TEXT SEGMENT:
================
However, clustering methods still have limitations when faced with datasets that differ in size, shape, density, noise, and outliers [16]. Most of the spatial clustering methods proposed in previous studies are based on geometric attribute such as distance, shape, and density, which is later compared with the threshold value to determine whether it is included in the cluster. These methods are not easily applied to complex spatial data, although the results are relatively easy to interpret and the computation process is simple [17]. Within spatial data with complexity, different clusters can be very contiguous, and the density of the data forming the cluster can be anomalous and arbitrary. In addition, background noise that does not belong to any clusters in the data, or a touching issue, e.g., multiple bridges, neck problem, and adjacent problem (see Figure 2), that connects multiple clusters may be included [18]. This makes it difficult to separate adjacent clusters as one cluster can be divided into several small clusters, or all of the spatial data can be recognized as one cluster [19]. As a result, meaningful data are judged as noise or outliers, which can have a serious effect on the performance of clustering. There is now a need for a solution to the various problems arising from the complexity of spatial data.

K-means, PAM (Partitioning around medoids) [20], and CLARANS [21] when applied as a partitioning clustering method perform clustering in the direction of minimizing the distance between the spatial data and the centroid of the clusters based on the number of pre-assigned clusters. Although these methods are relatively simple and highly efficient, they are applicable only when the clusters are spherical or similar in size, which limits the spatial data clustering. BIRCH [22], as a hierarchical clustering scheme, groups individual entities sequentially or hierarchically and performs clustering based on the distance and similarity of the data—clusters with relatively different shapes and sizes can be handled by separating them according to the layers, but this approach is also vulnerable to nonlinear spatial data clustering.

To overcome such limitations of nonlinear clustering through these existing methods, DBSCAN [23] was proposed to cluster based on the density of neighbors, and various density-based clustering techniques such as OPTICS [24] and DENCLUE [25] were derived. They can cluster any geometric clusters with nonlinearity to a good level and are very robust to background noise and anomalies. However, for example, if spatial data consisting of the clusters that are too close to each other or composed of irregular densities, as shown in Figure 1, this negatively impacts clustering performance.
================
DATA SHOWN:
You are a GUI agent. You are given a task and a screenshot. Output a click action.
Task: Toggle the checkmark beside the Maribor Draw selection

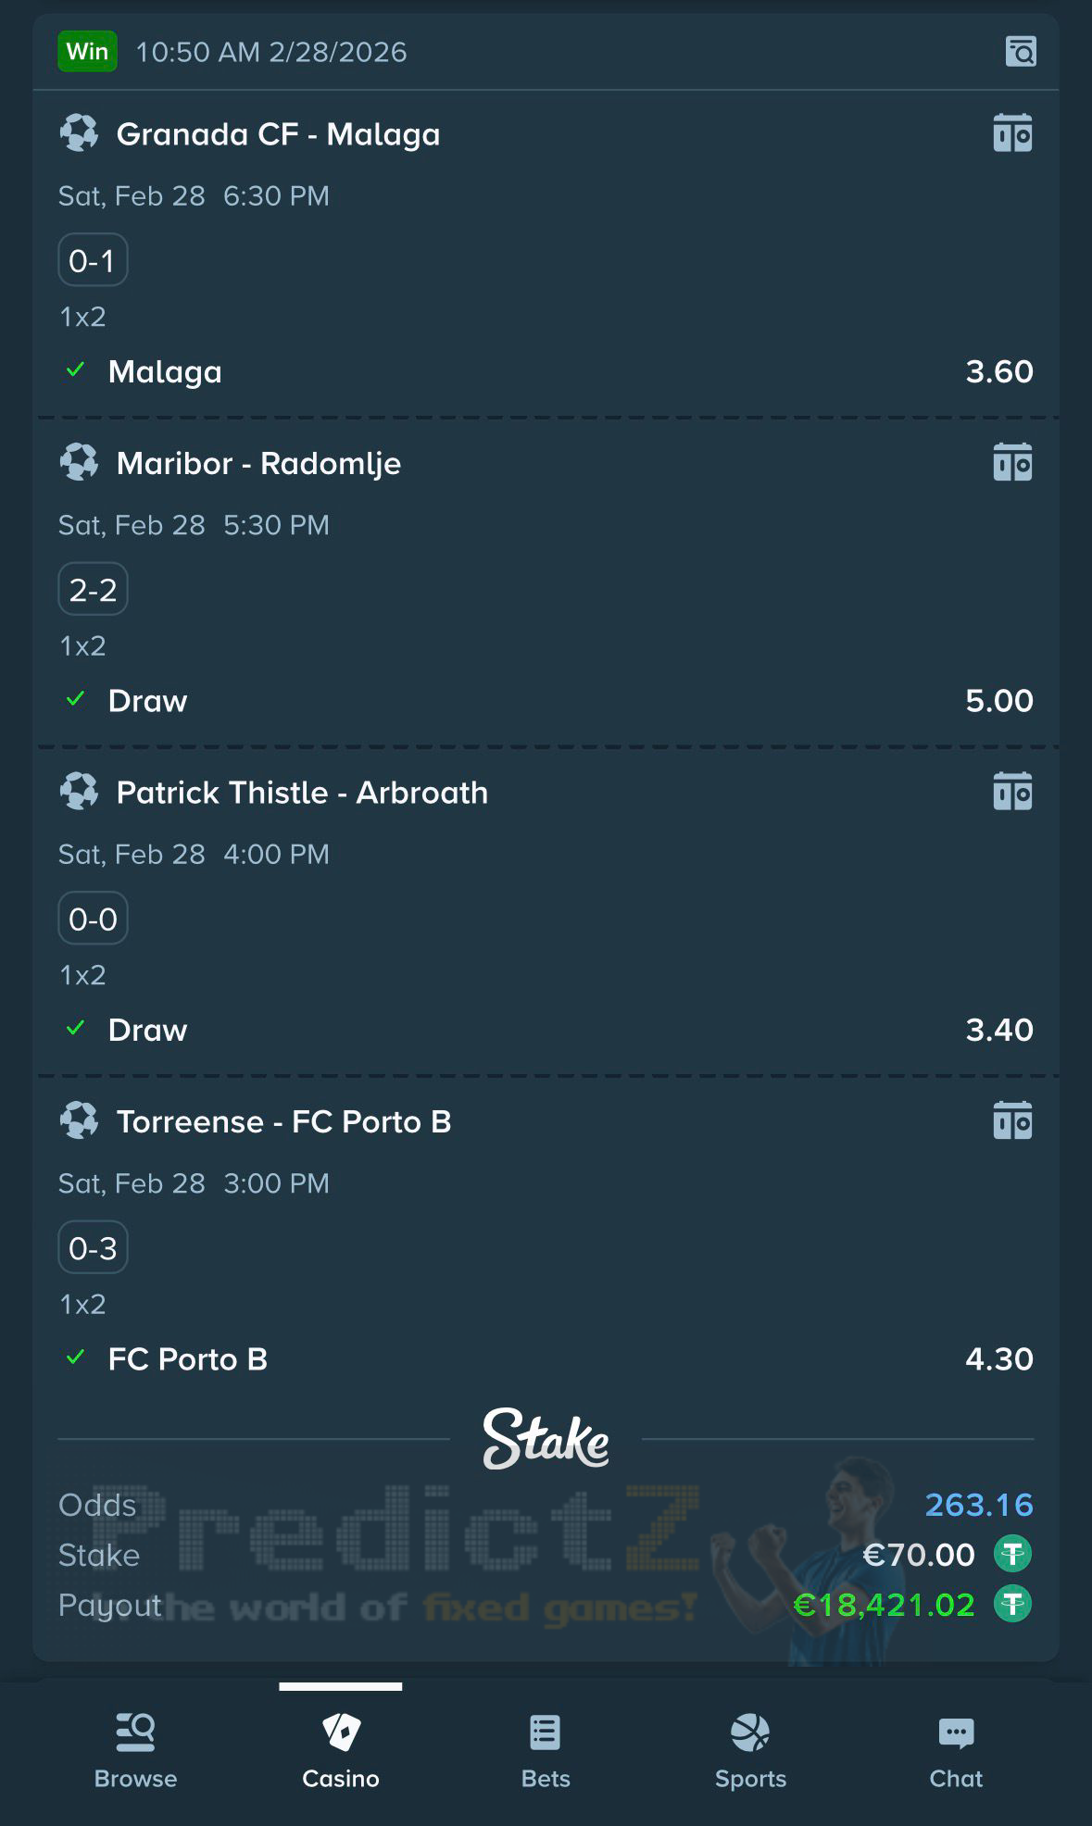[x=75, y=699]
================
WHAT TO WORK ON:
a - In the spatial clustering passage, which method was proposed to cluster data based on the density of neighbors?
b - Using the spatial clustering passage, explain why meaningful data can end up classified as noise or outliers in complex spatial data.
c - Write the next part of the spatial clustering passage, starting after its final sentence.
The listing plays no part in this work.

PER-TASK OUTPUTS:
a - DBSCAN was proposed to cluster data based on the density of neighbors.

b - Background noise and touching issues such as multiple bridges, neck problems, and adjacent problems can connect several clusters. This makes adjacent clusters hard to separate, so one cluster may be split into several small clusters or all the data may be recognized as one cluster. As a result, meaningful data are judged as noise or outliers.

c -
In a relatively recent study, graph-based clustering techniques such as spectral clustering (SC) [26], AUTOCLUST [27], and AMOEBA [28] have been proposed to show that clusters with uneven densities can be successfully separated in spatial data, ensuring robustness against background noise. However, there are still limits due to the touching problem and chain noise, as shown in Figure 2. Although many studies have been conducted, they have had a negative impact on clustering performance due to their inherent limitations when applied to complex spatial data. In particular, density and graph-based clustering techniques are excellent for nonlinear clustering, i.e., irregular densities and noise problems that exist throughout the data. However, they are not only susceptible to noise such as with the chaining problem, but also have difficulty separating clusters when in contact with adjacent clusters.

Thus, we propose Delaunay triangulation-based spatial clustering of application with noise (DTSCAN), which can overcome low-level robustness against noise, mitigate the difficulties of separating adjacent clusters, and smoothly detect clusters of various density characteristics and geometric shapes. DTSCAN is a graph-based spatial clustering technique that employs Delaunay triangulation, which is a common tool in geometric spatial analysis, and the concept of neighboring objects is used in DBSCAN’s clustering mechanism. Although clustering techniques using triangulation have already been implemented in some studies, DTSCAN differs somewhat compared to existing techniques. The proposed strategy assumes an undirected graph consisting of vertices and edges of triangles generated by triangulation. The length of the edge and the area of a triangle are then normalized using the z-score to suppress the nodes connected to adjacent clusters and noise existing in the generated graph, and the unnecessary components are sequentially removed by selecting an appropriate threshold value. In the clustering phase, a new approach to clustering based on the density of neighbors in the graph is attempted using DBSCAN’s clustering mechanism to ensure robustness against the chaining problems and the adjacency problems of clusters.

To verify the performance of the proposed DTSCAN, virtual two-dimensional spatial data and three-dimensional point clouds from LiDAR collected by an actual driving ground vehicle were utilized. Experimental results showed that it can achieve superior clustering and separability of neighboring clusters in complex spatial data compared to existing techniques, and is expected to be of practical use in the field of spatial data mining.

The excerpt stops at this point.